With Sisi as Field Marshal, Egypt’s presidential stage is set
Now with Sisi as a Field Marshal, the stage is set for a presidential election that results in a strong ruler
Just days after dozens were killed in Egypt during the third anniversary of the Egyptian revolution, Egypt's interim president Adly Mansour issued a presidential decree promoting General Abdel-Fattah al-Sisi, the army chief and minister of defense, to the rank of Field Marshal. This appointment is significant as the credentials prepare Sisi for early presidential elections. Clearly, the government is moving quickly to cement the presidency and then to hold parliamentary elections. One should note despite the violence, thousands and thousands of Egyptians are supporting Sisi for president with placards and commentary including loud screams of support.
The “flip-flop” in holding the presidential election before the parliamentary vote signals the need to secure the country quickly to maintain law, order, and security. Mansour announced that presidential elections will be held before parliamentary polls -- an amendment to the transitional roadmap which was agreed upon by various political forces on last July 3, 2013.
According to Mansour's decree, the Supreme Presidential Electoral Commission (SPEC) should begin procedures to hold the polls in no less than 30 days and no more than 90 days following the successful passage of the country's newly-amended constitution. The constitution was put into effect on 18 January -- after a two-day referendum on Jan. 14-15 which yielded an overwhelming 98.1 percent majority approval of the charter. Accordingly, the presidential polls should take place between Feb. 17 and April 18, 2014.

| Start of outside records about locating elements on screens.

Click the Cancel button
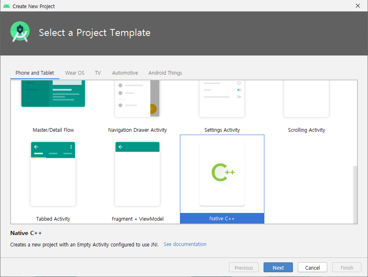Image resolution: width=368 pixels, height=277 pixels. (313, 267)
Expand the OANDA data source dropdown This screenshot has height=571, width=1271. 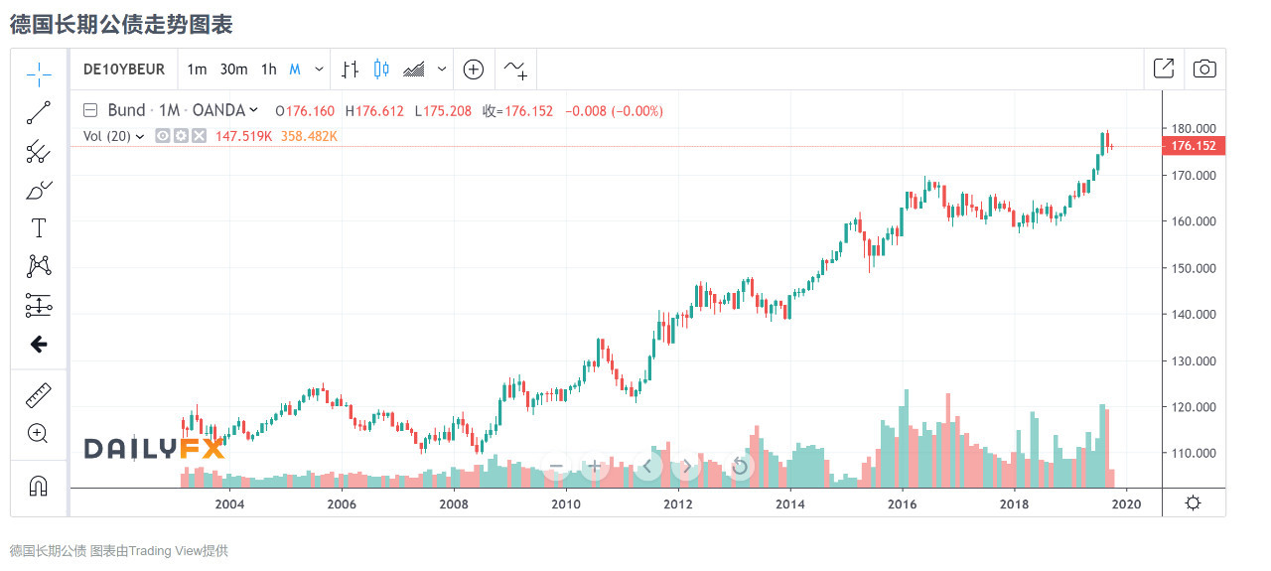pos(253,110)
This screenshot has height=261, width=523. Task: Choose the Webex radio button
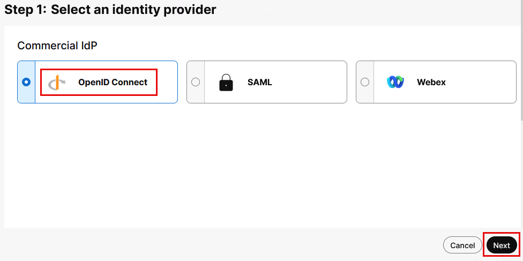365,82
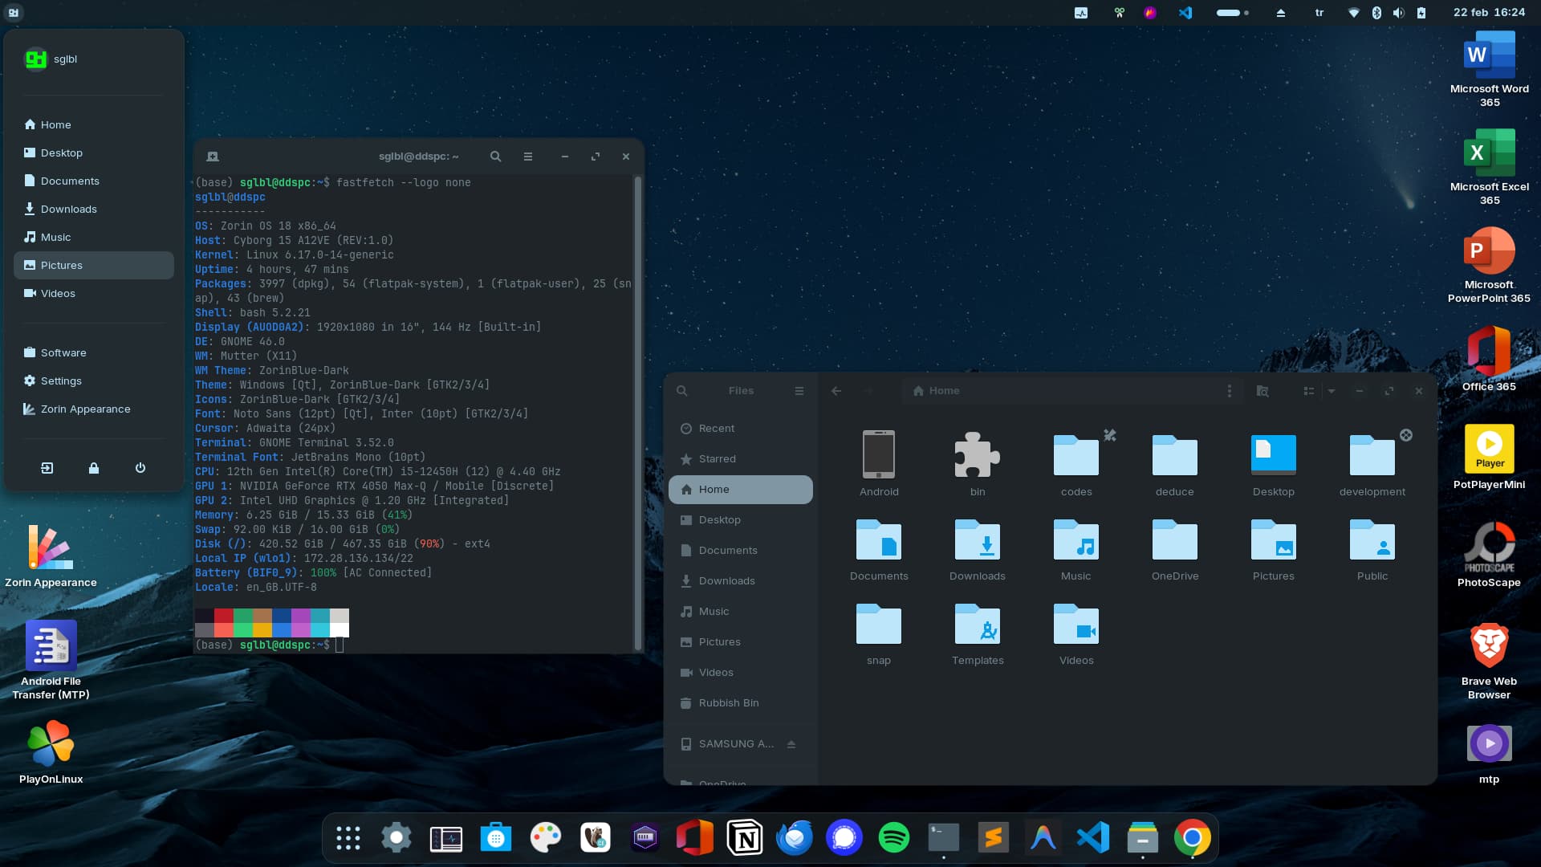Toggle the volume icon in top panel

point(1399,13)
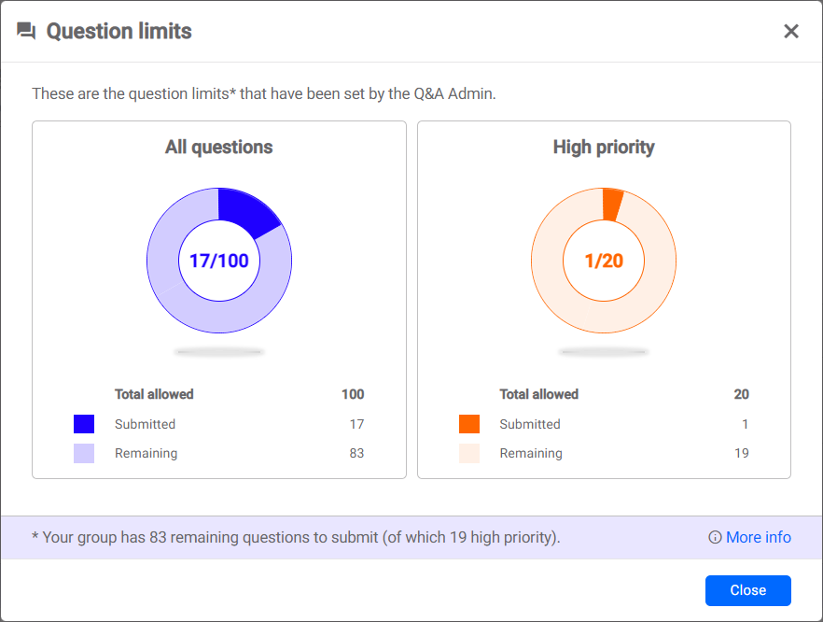The width and height of the screenshot is (823, 622).
Task: Click the light purple remaining donut ring
Action: tap(177, 299)
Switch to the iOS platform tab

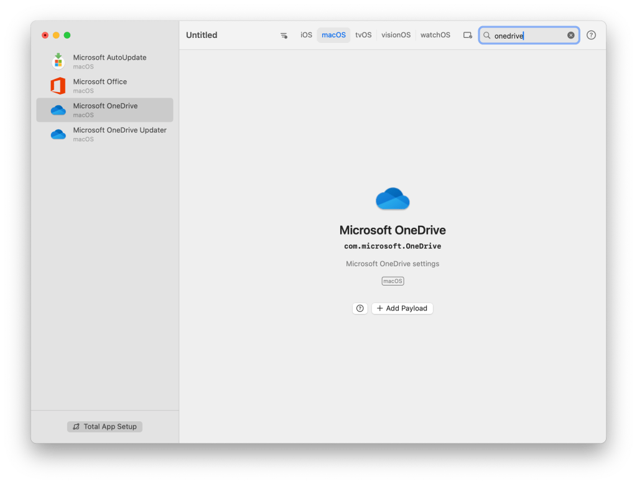tap(306, 35)
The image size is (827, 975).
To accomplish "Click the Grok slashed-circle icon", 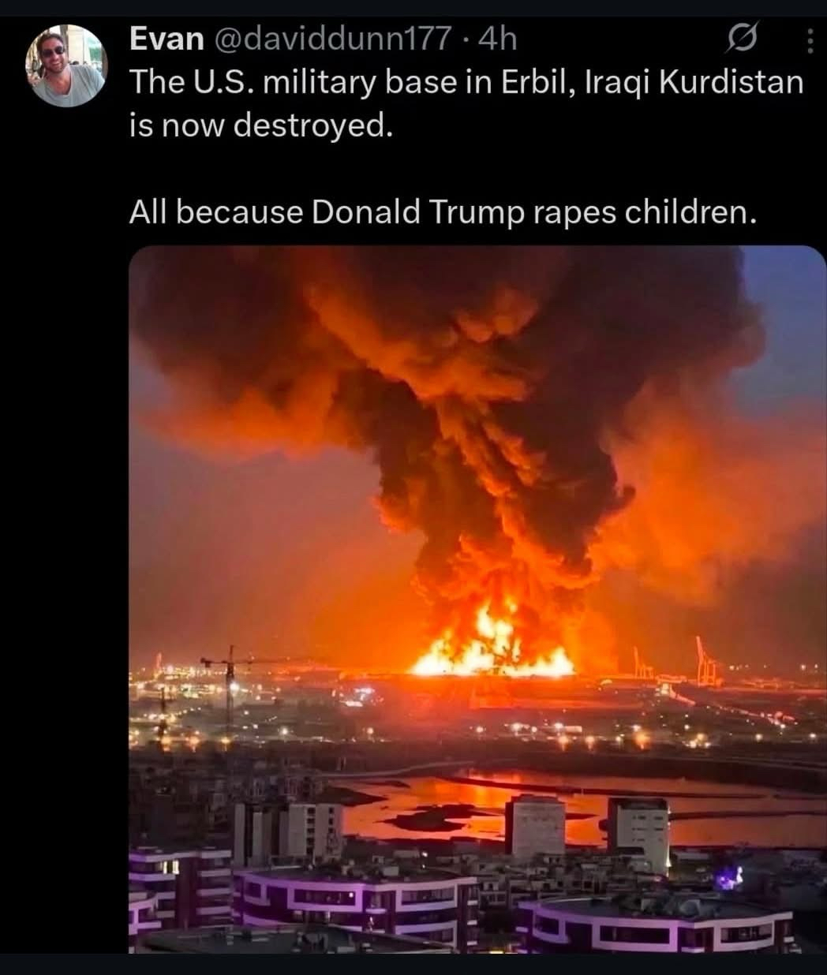I will (x=743, y=39).
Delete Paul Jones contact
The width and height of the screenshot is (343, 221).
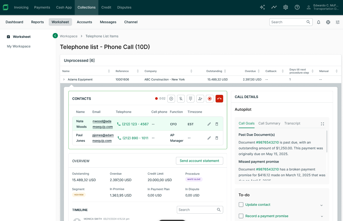[x=217, y=138]
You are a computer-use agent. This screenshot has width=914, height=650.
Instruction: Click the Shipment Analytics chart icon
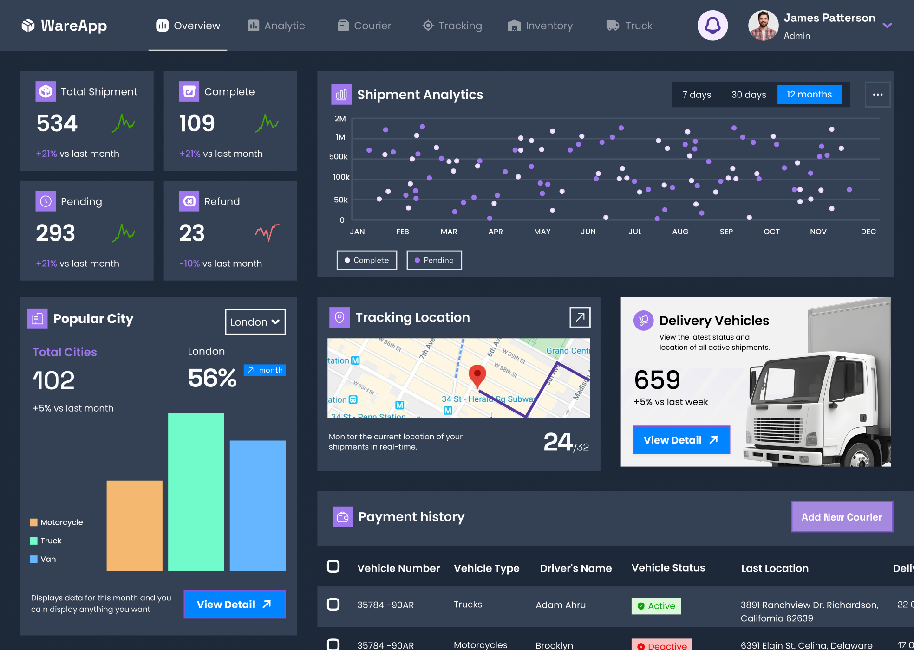[341, 95]
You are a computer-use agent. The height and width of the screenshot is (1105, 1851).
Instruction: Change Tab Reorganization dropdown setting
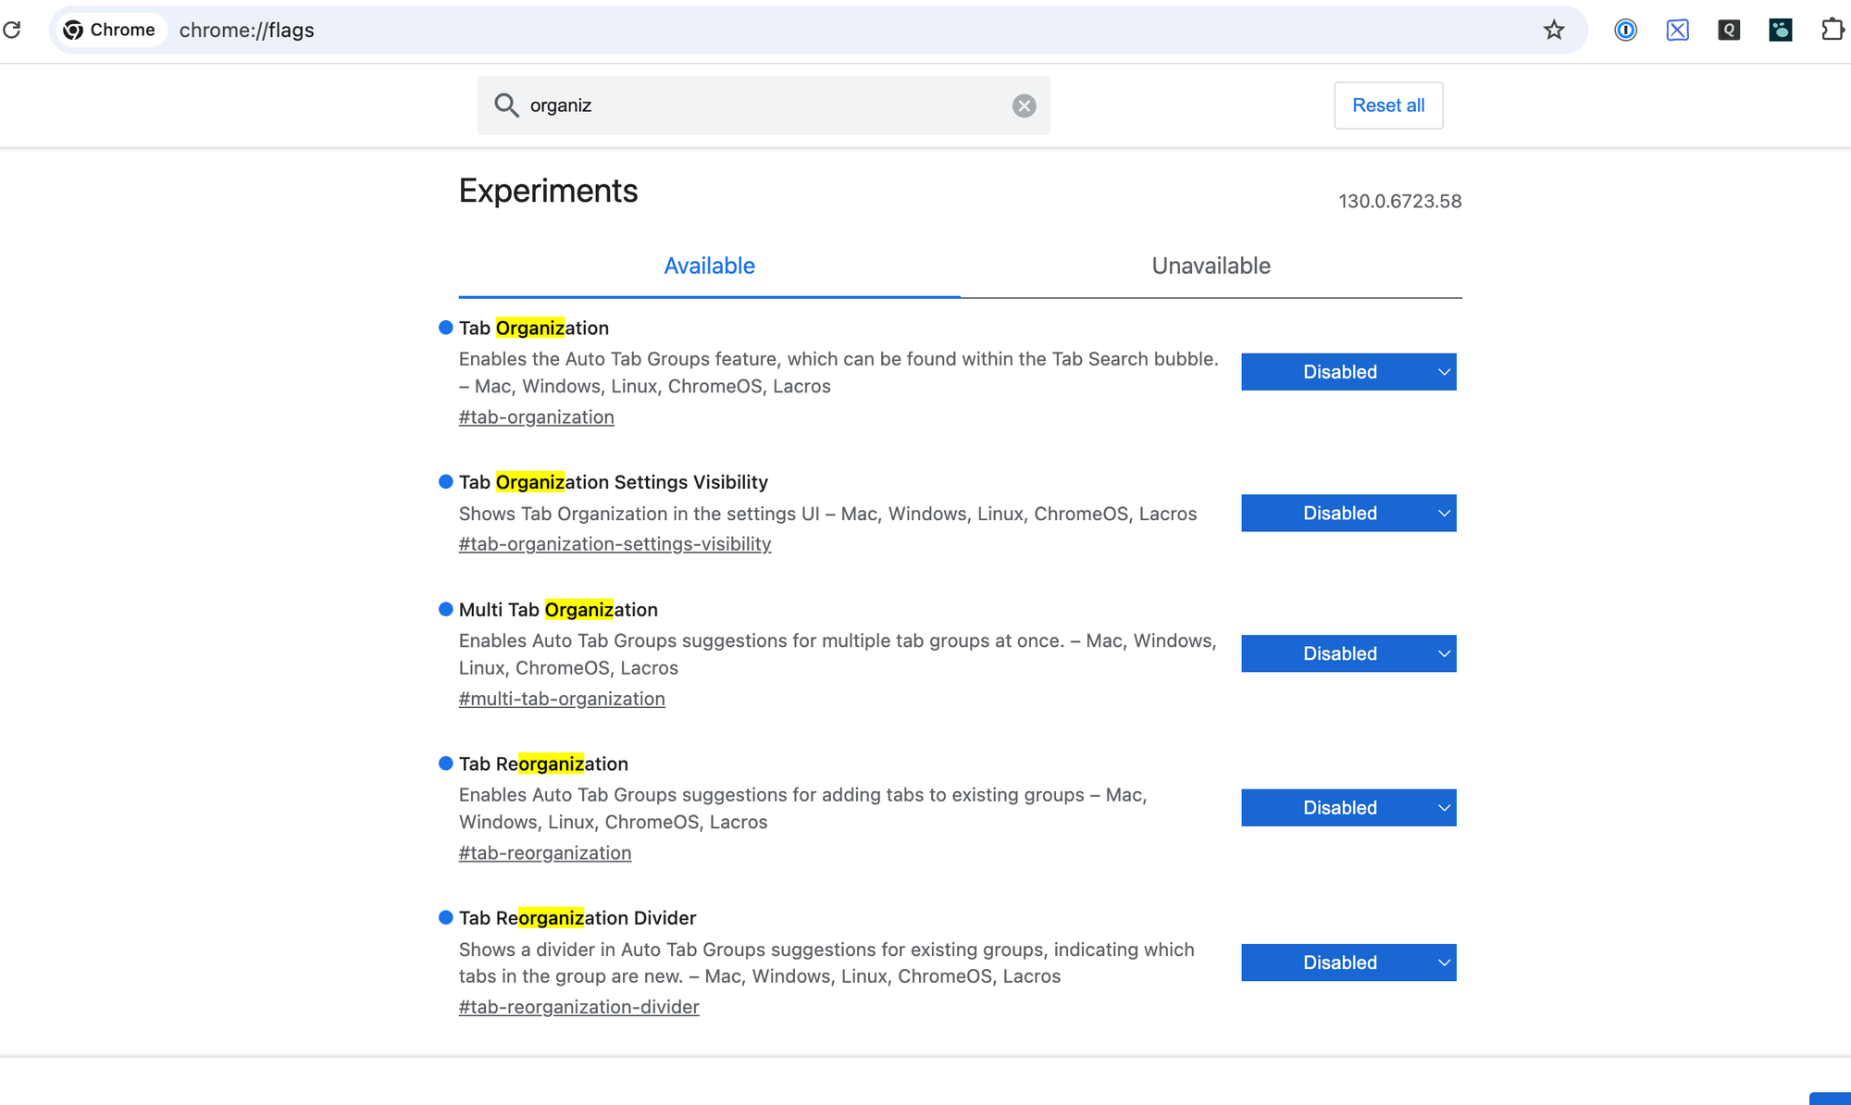[1348, 808]
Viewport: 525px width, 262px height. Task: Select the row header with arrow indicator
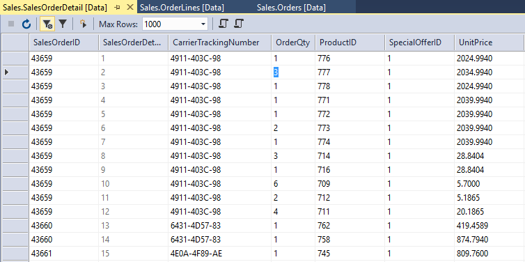pyautogui.click(x=15, y=72)
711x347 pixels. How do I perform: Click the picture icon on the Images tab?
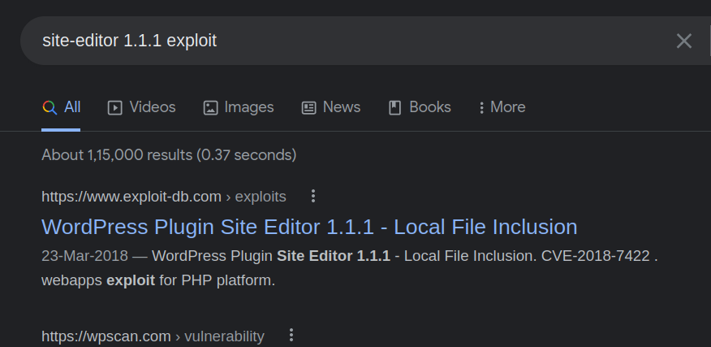[x=210, y=107]
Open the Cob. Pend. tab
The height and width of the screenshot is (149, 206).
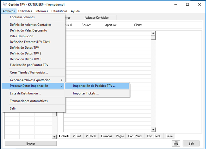tap(135, 136)
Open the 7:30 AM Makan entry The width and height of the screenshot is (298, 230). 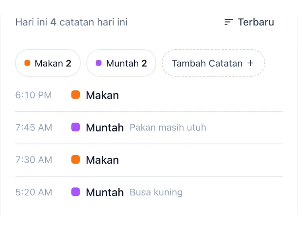point(149,160)
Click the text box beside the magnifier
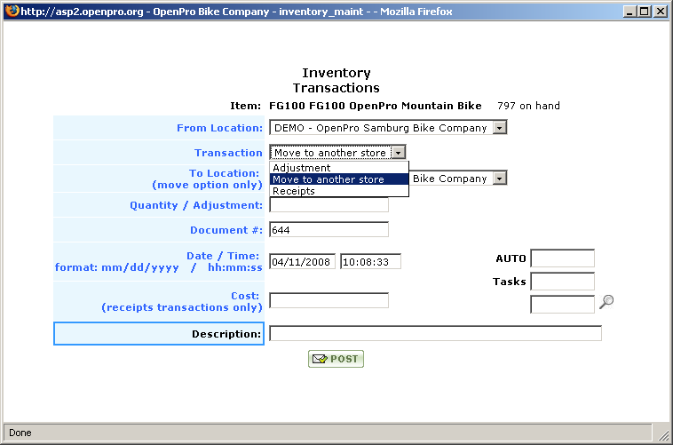The image size is (673, 445). coord(562,305)
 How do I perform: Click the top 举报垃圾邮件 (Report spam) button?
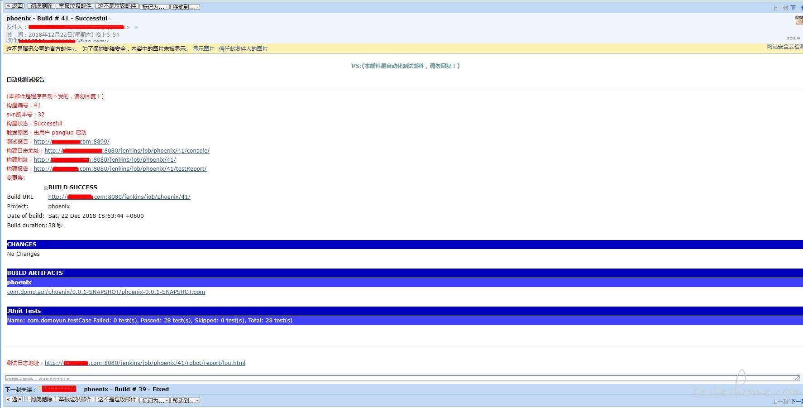pos(75,6)
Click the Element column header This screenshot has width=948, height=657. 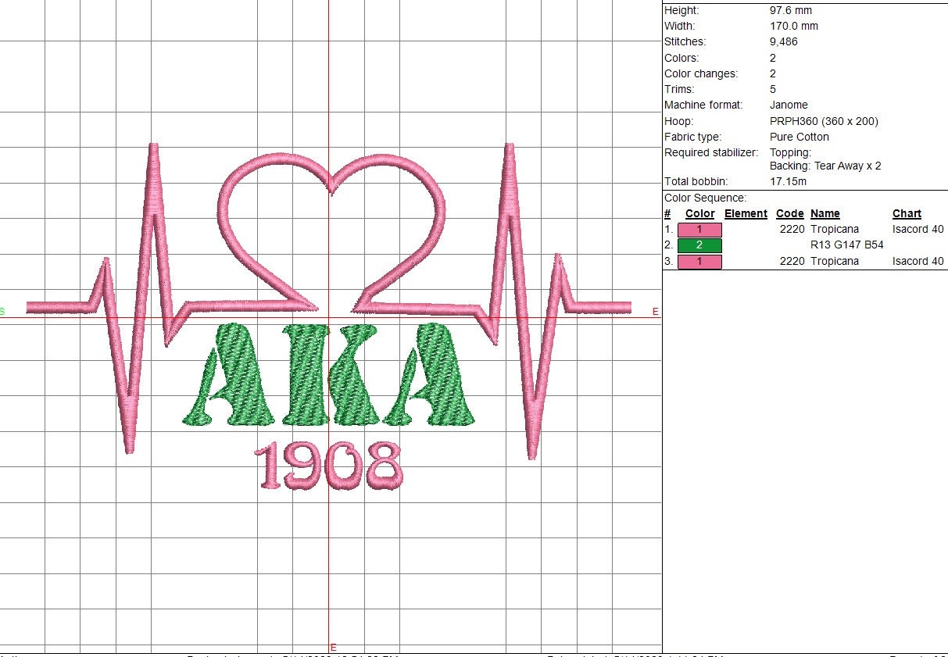point(746,213)
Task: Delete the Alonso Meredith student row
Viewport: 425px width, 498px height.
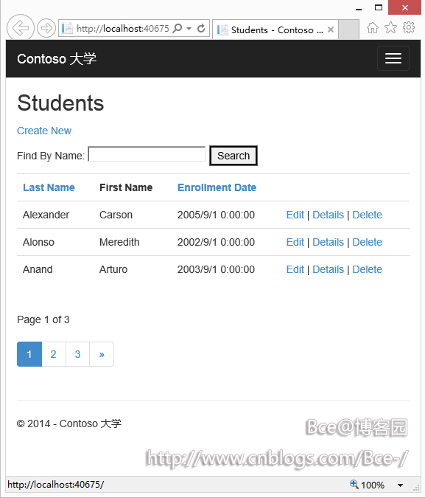Action: click(368, 242)
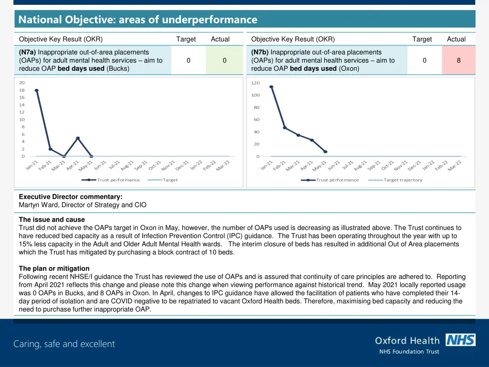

The promise of a stable and democratic Egypt much depends of the ability of the current leadership to deliver on the promise of fair and democratic presidential elections, as well as keeping the military as the most important political actor in the future of the country.
Regionally, Egypt can be an important contributor to the ongoing Israeli-Palestinian peace talks, while internationally they remain as the sole guarantor for secure transition through the globally important Suez Canal with a robust presidency. Thereafter, the referendum on the amended version of the 2012 constitution will be a key step towards the solution of the crisis.
The presidential election of Sisi means that the Egyptian military will try and most likely succeed to preserve peace throughout the country as the parties which boycotted the referendum will likely want to further express their revolt.
With presidential elections held, the success of the referendum will be based on clear and clean results. This political setting supports a military-led roadmap to democracy. Many of the parties which have shown support for the referendum aim at successful participation in the presidential elections expected in the coming months.
The relatively high turnout at the referendum is a result of a combination of beliefs spread throughout the majority of the masses: most believe that the removal of President Mursi was the right move; the army is the only one able to guarantee security within the country, as well as beliefs that a continuously strong position of the army in Egypt is good for the people. Not less important is the support for Sisi by those who would want to see him becoming the next president.
‘Jump-starting’ the process
Given that aid to Egypt is needed, with the GCC states donating billions of dollars over the coming three to five years, other aid will be needed. It is hoped by “jump-starting” the presidential election process that the U.S. and Europe would support Egyptian process which leads towards a democratic Egypt.
Regardless of how small the steps might be, the U.S. is likely to prefer a stable transition over a serious of violent counter-revolutions. Moreover, the Egyptian security forces will have to be able to continue securing the Suez Canal, and deny opportunities for attacks on ships as happened last year by the al-Furqan Brigades.
Although the referendum has not solved any dividing issues in the Egyptian society, it has opened the doors towards holding presidential and parliamentary elections. The strong position of the army would likely drive the masses towards going to the polls when the date is officially set.
The process of organizing the elections will be the key towards keeping a safe and relatively stable society. We must remember that all nations experience torments and tribulations. Just look at Ukraine. But Egypt is a special case; the 1952 revolution, the 1956 war, the 1967 defeat, the 1973 war and various riots, uprisings, and terrorist attacks. The nation managed to triumph over such ordeals, either through historic leadership or significant decisions, but most importantly with the Egyptian military.
Now with Sisi as a Field Marshal, the stage is set for a presidential election that results in a strong ruler to maintain control over a core state of the Middle East; a state that cannot be lost to mob warfare, terrorism, and urban and rural chaos. Some may argue that the Egyptian army cannot be the tool for change in the current regional order, but for those who can clearly see what needs to be done to preserve the cultural, political and security order of Misr, than Sisi is the answer at this time. That reason is why presidential elections are to be held sooner rather than later.
Dr. Theodore Karasik is the Director of Research and Consultancy at the Institute for Near East and Gulf Military Analysis (INEGMA) in Dubai, UAE. He is also a Lecturer at University of Wollongong Dubai. Dr. Karasik received his Ph.D in History from the University of California Los Angles.